---- RECORD SET
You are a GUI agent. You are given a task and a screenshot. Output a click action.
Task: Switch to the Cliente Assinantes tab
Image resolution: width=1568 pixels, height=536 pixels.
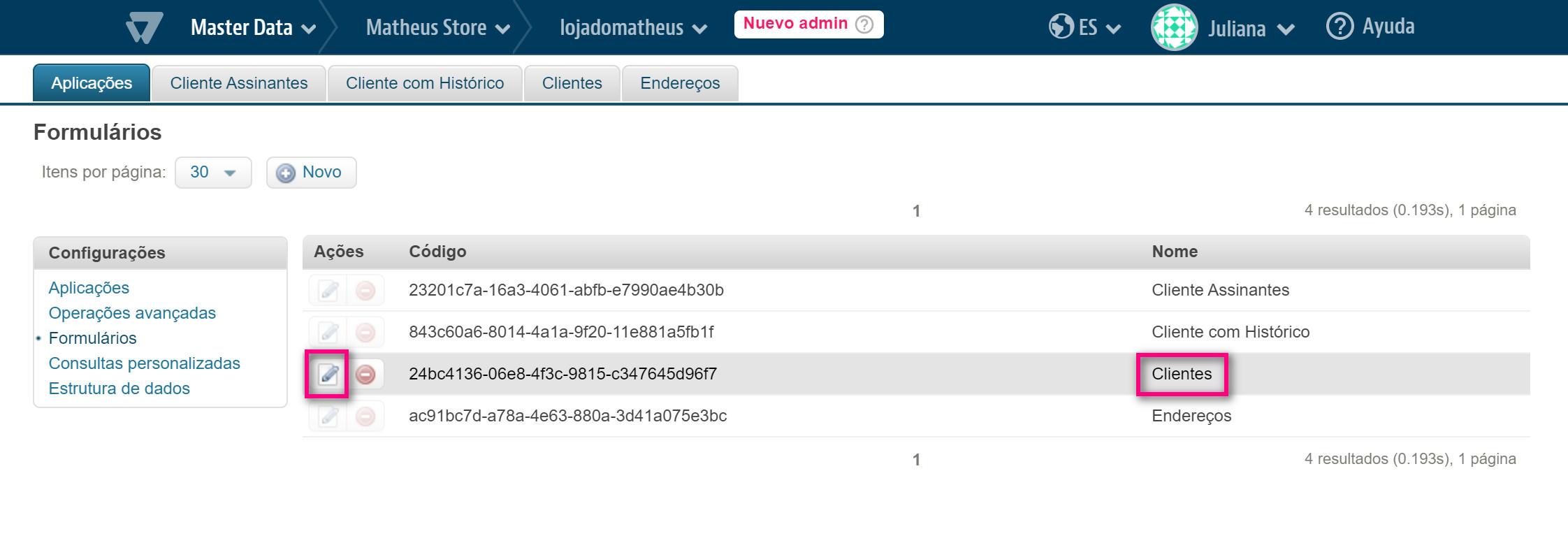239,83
--------
---- RECORD SET
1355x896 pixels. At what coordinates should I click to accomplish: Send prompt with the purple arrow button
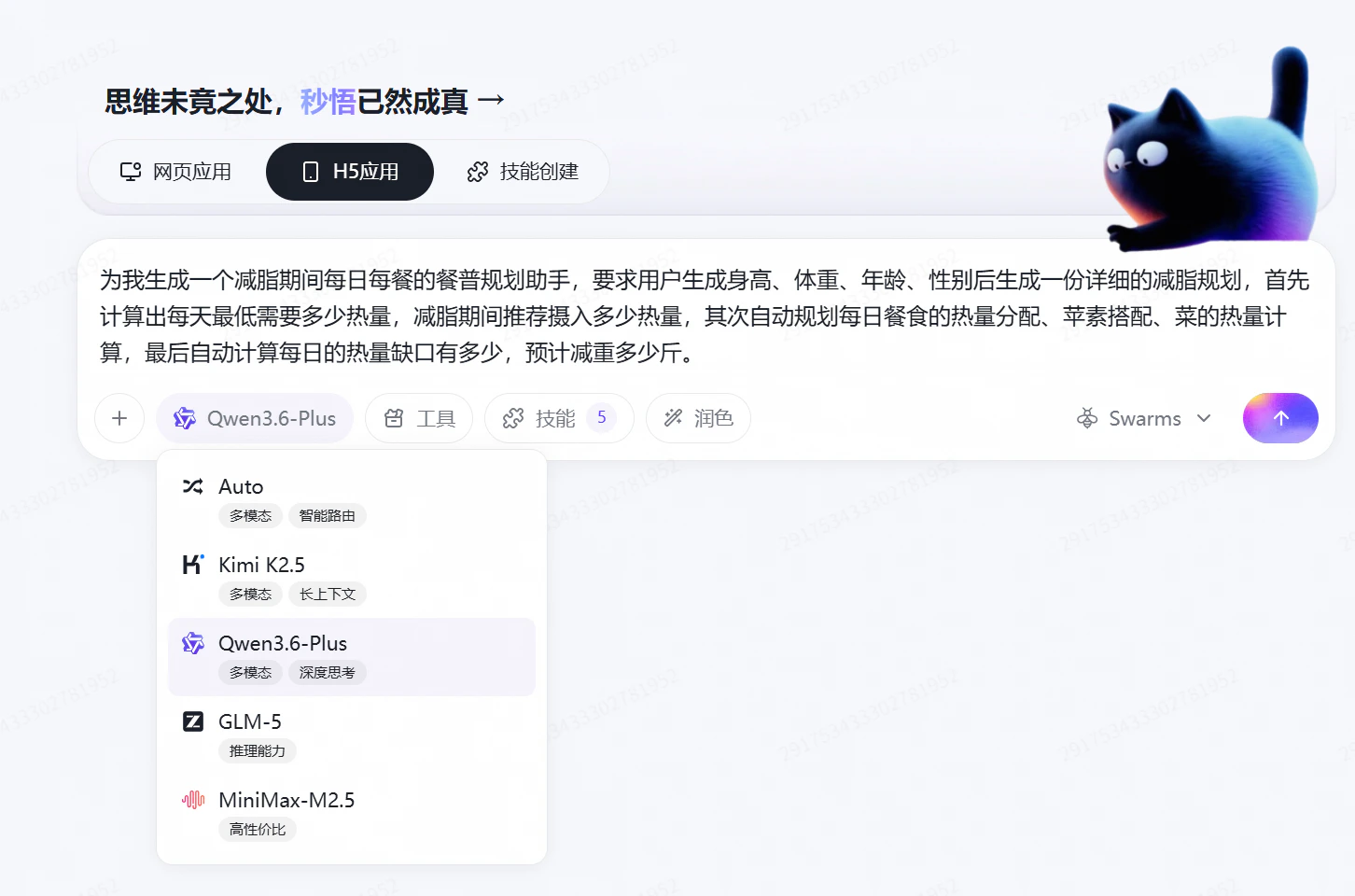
--------
■ **DIRECTIONS**
Tally the lines above that contain the word "click". How many are there? Give only the number.

■ **EXERCISE RESULT**
2